I crossed paths with Breslin when I covered the Son of Sam Killings in 1977. An eager cub in my second year on the job, I was the first reporter to label David Berkowitz “The .44 Caliber Killer” after the brother of two girls he shot in Queens, a laid-off cop, told me the assailant, not yet identified, used a .44 caliber pistol. This was shortly before Berkowitz began to write to Breslin and The Daily News labeled Berkowitz “The Son of Sam.” This was also just before The Press folded.
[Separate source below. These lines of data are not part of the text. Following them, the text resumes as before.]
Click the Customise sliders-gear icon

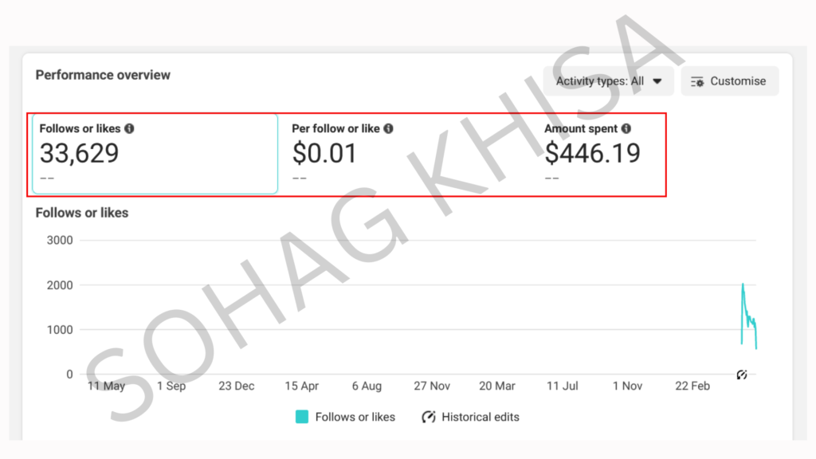tap(697, 82)
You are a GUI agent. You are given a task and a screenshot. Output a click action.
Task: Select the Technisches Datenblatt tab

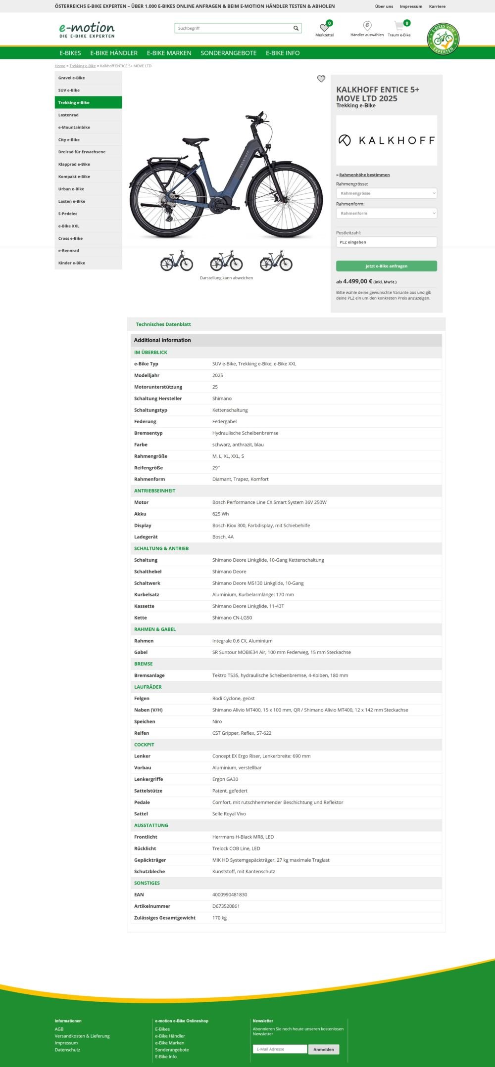pos(163,324)
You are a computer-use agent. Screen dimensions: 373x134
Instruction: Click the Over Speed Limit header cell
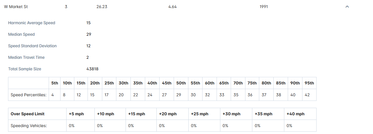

In March, Berkowitz killed a young woman named Virginia Voskerichian who was returning home from work, emerging from a subway stairwell in Forest Hills Gardens (incidentally, where Breslin lived). Berkowitz waited for her on a sidewalk in the dark at the top of the stairs and he shot her point blank in the face, fleeing the scene. A witness gave a police artist an accurate sketch of the killer, but it conflicted with a description given to the police a few months earlier by two of Berkowitz’s surviving victims. So the papers published this accurate sketch of the killer, but told the public they only wanted to speak to the then-unidentified person “as a witness.”
The night following the murder, I had drinks at a Charley O’s steakhouse with the Queens Chief of Detectives, John Keenan, some of his subordinates and Jimmy Breslin, taking down every word the detectives uttered in his reporter’s notebook. The police had set up an informal command center at the restaurant. I recall Keenan, in classic Noo Yawkese, solemnly intoning, “There will be justice for Virginia Voskerichian!”
I used the quote in my story the next day, and I was proud that the same quote made it into Breslin’s story as well. I reveled in the spotlight I briefly shared with the great man and to this day, 40 years later, I remain proud that, for one story, I was able to stand in the shadow cast by New York’s champion of the workingman and poet of the streets.